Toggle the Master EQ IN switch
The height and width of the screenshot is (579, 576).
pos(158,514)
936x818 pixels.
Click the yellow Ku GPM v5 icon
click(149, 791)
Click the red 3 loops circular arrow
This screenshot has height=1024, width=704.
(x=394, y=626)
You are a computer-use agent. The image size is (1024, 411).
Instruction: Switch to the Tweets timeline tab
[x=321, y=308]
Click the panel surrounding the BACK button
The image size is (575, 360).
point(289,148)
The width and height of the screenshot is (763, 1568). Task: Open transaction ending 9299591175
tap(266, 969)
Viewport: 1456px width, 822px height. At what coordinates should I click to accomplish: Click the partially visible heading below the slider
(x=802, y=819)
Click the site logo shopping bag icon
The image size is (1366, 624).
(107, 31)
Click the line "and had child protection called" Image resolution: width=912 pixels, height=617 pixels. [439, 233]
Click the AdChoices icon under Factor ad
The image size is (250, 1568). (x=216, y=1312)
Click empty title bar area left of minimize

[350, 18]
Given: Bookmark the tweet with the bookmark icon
--
**Problem to solve**
Return every line from the one holding "Click the yellow Ku GPM v5 icon" through the end of the data, exactly as it appears, with both ends kept and nothing else.

**Exercise output**
Click the yellow Ku GPM v5 icon
click(149, 791)
Click the red 3 loops circular arrow
This screenshot has height=1024, width=704.
(x=394, y=626)
You are a computer-use agent. The image size is (1024, 411).
Instruction: Switch to the Tweets timeline tab
[x=321, y=308]
Click the panel surrounding the BACK button
The image size is (575, 360).
point(289,148)
The width and height of the screenshot is (763, 1568). Task: Open transaction ending 9299591175
tap(266, 969)
Viewport: 1456px width, 822px height. At what coordinates should I click to accomplish: Click the partially visible heading below the slider
(x=802, y=819)
Click the site logo shopping bag icon
The image size is (1366, 624).
(107, 31)
Click the line "and had child protection called" Image resolution: width=912 pixels, height=617 pixels. [439, 233]
Click the AdChoices icon under Factor ad
The image size is (250, 1568). (x=216, y=1312)
Click empty title bar area left of minimize

[350, 18]
Given: Bookmark the tweet with the bookmark icon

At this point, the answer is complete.